____ Material shown

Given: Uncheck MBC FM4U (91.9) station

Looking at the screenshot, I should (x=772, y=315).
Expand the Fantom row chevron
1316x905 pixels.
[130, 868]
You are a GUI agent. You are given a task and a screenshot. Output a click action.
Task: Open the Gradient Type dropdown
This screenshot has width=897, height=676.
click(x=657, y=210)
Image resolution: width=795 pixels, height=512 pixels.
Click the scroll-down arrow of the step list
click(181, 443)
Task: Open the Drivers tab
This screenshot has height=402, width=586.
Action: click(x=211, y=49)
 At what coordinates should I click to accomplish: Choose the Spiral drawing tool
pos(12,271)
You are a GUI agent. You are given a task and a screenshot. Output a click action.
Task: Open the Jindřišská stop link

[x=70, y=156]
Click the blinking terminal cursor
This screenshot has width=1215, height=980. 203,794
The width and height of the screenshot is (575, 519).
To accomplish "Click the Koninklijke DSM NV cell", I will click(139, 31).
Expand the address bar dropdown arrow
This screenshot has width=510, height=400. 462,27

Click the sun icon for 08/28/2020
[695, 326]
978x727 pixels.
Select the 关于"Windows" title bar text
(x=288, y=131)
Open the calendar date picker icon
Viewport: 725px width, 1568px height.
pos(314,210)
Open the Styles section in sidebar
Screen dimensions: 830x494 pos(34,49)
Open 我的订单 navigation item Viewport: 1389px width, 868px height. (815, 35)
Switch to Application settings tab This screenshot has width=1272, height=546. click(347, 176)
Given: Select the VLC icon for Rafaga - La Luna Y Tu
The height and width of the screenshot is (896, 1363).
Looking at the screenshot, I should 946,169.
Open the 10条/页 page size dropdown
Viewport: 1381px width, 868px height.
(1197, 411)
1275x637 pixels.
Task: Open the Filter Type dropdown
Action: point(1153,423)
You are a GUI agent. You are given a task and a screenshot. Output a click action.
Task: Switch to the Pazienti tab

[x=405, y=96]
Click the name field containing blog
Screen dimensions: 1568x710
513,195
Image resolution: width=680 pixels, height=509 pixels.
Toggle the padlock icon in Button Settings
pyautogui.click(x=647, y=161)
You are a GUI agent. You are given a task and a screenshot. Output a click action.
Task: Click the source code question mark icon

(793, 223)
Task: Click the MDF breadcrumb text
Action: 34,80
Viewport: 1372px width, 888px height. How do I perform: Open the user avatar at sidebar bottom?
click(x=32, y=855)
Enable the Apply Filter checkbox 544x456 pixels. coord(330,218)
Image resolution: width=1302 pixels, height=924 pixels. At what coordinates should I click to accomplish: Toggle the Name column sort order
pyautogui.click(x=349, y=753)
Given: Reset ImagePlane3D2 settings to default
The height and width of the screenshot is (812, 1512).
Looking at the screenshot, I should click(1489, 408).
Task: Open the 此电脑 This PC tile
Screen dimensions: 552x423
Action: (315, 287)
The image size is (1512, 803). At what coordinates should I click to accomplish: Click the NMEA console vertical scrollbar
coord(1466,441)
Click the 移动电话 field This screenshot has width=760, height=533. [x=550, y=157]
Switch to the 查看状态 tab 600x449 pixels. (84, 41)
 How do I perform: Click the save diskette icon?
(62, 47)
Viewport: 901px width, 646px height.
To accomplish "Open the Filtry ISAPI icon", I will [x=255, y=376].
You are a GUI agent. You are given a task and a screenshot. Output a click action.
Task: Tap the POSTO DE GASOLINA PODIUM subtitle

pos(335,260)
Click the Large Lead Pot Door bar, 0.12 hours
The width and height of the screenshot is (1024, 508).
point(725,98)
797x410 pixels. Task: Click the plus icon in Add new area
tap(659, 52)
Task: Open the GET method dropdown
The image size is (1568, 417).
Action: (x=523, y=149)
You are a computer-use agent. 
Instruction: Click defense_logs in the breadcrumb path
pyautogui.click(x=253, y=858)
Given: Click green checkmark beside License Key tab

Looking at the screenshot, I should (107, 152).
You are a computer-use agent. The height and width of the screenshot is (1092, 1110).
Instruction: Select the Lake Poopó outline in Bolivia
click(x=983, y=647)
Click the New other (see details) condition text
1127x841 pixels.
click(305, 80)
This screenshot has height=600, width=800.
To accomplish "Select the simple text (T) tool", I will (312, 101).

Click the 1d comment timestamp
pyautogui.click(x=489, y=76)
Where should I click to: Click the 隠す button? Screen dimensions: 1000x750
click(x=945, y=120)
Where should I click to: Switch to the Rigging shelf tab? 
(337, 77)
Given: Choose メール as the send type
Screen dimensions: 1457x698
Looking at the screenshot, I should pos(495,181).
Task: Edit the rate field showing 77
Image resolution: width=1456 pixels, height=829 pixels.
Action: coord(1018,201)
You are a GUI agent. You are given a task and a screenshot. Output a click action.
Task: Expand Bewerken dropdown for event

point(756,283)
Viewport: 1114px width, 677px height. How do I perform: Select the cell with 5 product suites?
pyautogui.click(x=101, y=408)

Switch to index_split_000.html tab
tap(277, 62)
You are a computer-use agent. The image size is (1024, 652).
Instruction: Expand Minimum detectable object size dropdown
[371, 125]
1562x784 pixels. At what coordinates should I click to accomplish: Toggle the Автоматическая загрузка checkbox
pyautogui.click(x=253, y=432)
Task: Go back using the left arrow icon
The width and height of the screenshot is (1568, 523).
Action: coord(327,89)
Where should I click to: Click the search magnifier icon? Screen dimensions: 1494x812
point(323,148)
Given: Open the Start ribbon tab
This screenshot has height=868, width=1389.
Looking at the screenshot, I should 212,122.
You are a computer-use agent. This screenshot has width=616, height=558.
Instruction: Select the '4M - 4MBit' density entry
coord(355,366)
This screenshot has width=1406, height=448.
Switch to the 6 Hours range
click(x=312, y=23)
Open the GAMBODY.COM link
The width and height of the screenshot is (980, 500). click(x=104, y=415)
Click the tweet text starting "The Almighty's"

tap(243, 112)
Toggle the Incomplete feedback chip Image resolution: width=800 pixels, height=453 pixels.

________

**Required task:**
Reproduce the material word for word, starting at the line that contains "Click the New" and stopping after the line that contains "tap(243, 112)".

**Response for this exercise:**
Click the New other (see details) condition text
1127x841 pixels.
click(305, 80)
This screenshot has height=600, width=800.
To accomplish "Select the simple text (T) tool", I will (312, 101).

Click the 1d comment timestamp
pyautogui.click(x=489, y=76)
Where should I click to: Click the 隠す button? Screen dimensions: 1000x750
click(x=945, y=120)
Where should I click to: Switch to the Rigging shelf tab? 
(337, 77)
Given: Choose メール as the send type
Screen dimensions: 1457x698
Looking at the screenshot, I should pos(495,181).
Task: Edit the rate field showing 77
Image resolution: width=1456 pixels, height=829 pixels.
Action: coord(1018,201)
You are a GUI agent. You are given a task and a screenshot. Output a click action.
Task: Expand Bewerken dropdown for event

point(756,283)
Viewport: 1114px width, 677px height. How do I perform: Select the cell with 5 product suites?
pyautogui.click(x=101, y=408)

Switch to index_split_000.html tab
tap(277, 62)
You are a computer-use agent. The image size is (1024, 652).
Instruction: Expand Minimum detectable object size dropdown
[371, 125]
1562x784 pixels. At what coordinates should I click to accomplish: Toggle the Автоматическая загрузка checkbox
pyautogui.click(x=253, y=432)
Task: Go back using the left arrow icon
The width and height of the screenshot is (1568, 523).
Action: coord(327,89)
Where should I click to: Click the search magnifier icon? Screen dimensions: 1494x812
point(323,148)
Given: Open the Start ribbon tab
This screenshot has height=868, width=1389.
Looking at the screenshot, I should 212,122.
You are a computer-use agent. This screenshot has width=616, height=558.
Instruction: Select the '4M - 4MBit' density entry
coord(355,366)
This screenshot has width=1406, height=448.
Switch to the 6 Hours range
click(x=312, y=23)
Open the GAMBODY.COM link
The width and height of the screenshot is (980, 500). click(x=104, y=415)
Click the tweet text starting "The Almighty's"

tap(243, 112)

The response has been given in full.